### Task requirements
Please print each entry below exactly as it reads.

### Data for analysis
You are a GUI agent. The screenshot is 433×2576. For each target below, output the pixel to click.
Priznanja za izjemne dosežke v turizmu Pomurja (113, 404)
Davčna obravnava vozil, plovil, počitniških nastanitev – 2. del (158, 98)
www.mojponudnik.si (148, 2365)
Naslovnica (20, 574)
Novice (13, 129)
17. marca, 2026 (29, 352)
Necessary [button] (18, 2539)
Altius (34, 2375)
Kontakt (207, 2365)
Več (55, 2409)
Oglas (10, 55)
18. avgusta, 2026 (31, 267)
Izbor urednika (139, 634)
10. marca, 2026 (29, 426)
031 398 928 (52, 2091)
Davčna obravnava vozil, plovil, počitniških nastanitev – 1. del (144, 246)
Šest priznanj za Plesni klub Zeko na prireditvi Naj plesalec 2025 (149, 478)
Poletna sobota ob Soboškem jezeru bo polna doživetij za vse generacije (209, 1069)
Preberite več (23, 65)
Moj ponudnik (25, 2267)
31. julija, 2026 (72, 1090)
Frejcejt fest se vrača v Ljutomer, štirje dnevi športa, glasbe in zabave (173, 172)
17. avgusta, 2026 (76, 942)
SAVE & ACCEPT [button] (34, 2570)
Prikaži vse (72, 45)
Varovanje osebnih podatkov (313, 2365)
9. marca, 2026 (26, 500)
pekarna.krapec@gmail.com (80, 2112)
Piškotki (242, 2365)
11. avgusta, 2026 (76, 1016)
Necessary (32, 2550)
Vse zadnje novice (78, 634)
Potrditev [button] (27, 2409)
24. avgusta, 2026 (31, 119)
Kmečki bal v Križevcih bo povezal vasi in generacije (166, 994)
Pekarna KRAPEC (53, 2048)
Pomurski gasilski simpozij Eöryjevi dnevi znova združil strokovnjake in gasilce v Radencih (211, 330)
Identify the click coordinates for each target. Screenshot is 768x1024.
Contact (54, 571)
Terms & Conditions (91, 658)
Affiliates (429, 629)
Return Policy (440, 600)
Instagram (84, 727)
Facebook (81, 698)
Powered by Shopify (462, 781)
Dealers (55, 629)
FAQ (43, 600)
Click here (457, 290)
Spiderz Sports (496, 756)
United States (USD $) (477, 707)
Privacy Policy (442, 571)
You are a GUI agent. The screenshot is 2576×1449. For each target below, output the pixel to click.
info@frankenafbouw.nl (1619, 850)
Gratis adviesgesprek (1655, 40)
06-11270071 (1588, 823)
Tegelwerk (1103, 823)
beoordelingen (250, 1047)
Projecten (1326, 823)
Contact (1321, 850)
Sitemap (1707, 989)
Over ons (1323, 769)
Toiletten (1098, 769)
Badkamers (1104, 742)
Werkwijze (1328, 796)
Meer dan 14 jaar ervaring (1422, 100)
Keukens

### Result below
You are a GUI agent. The screenshot is 433×2576. For each target below, output the pixel to click.
Priznanja za izjemne dosežke v turizmu Pomurja (113, 404)
Davčna obravnava vozil, plovil, počitniških nastanitev – 2. del (158, 98)
www.mojponudnik.si (148, 2365)
Naslovnica (20, 574)
Novice (13, 129)
17. marca, 2026 (29, 352)
Necessary [button] (18, 2539)
Altius (34, 2375)
Kontakt (207, 2365)
Več (55, 2409)
Oglas (10, 55)
18. avgusta, 2026 (31, 267)
Izbor urednika (139, 634)
10. marca, 2026 (29, 426)
031 398 928 (52, 2091)
Davčna obravnava vozil, plovil, počitniških nastanitev – 1. del (144, 246)
Šest priznanj za Plesni klub Zeko na prireditvi Naj plesalec 2025 (149, 478)
Poletna sobota ob Soboškem jezeru bo polna doživetij za vse generacije (209, 1069)
Preberite več (23, 65)
Moj ponudnik (25, 2267)
31. julija, 2026 (72, 1090)
Frejcejt fest se vrača v Ljutomer, štirje dnevi športa, glasbe in zabave (173, 172)
17. avgusta, 2026 (76, 942)
SAVE & ACCEPT [button] (34, 2570)
Prikaži vse (72, 45)
Varovanje osebnih podatkov (313, 2365)
9. marca, 2026 (26, 500)
pekarna.krapec@gmail.com (80, 2112)
Piškotki (242, 2365)
11. avgusta, 2026 (76, 1016)
Necessary (32, 2550)
Vse zadnje novice (78, 634)
Potrditev [button] (27, 2409)
24. avgusta, 2026 (31, 119)
Kmečki bal v Križevcih bo povezal vasi in generacije (166, 994)
Pekarna KRAPEC (53, 2048)
Pomurski gasilski simpozij Eöryjevi dnevi znova združil strokovnjake in gasilce v Radencih (211, 330)
Identify the click coordinates for each target. Screenshot is 768x1024.
Contact (54, 571)
Terms & Conditions (91, 658)
Affiliates (429, 629)
Return Policy (440, 600)
Instagram (84, 727)
Facebook (81, 698)
Powered by Shopify (462, 781)
Dealers (55, 629)
FAQ (43, 600)
Click here (457, 290)
Spiderz Sports (496, 756)
United States (USD $) (477, 707)
Privacy Policy (442, 571)
You are a GUI agent. The screenshot is 2576×1449. For each target below, output the pixel to click.
info@frankenafbouw.nl (1619, 850)
Gratis adviesgesprek (1655, 40)
06-11270071 (1588, 823)
Tegelwerk (1103, 823)
beoordelingen (250, 1047)
Projecten (1326, 823)
Contact (1321, 850)
Sitemap (1707, 989)
Over ons (1323, 769)
Toiletten (1098, 769)
Badkamers (1104, 742)
Werkwijze (1328, 796)
Meer dan 14 jaar ervaring (1422, 100)
Keukens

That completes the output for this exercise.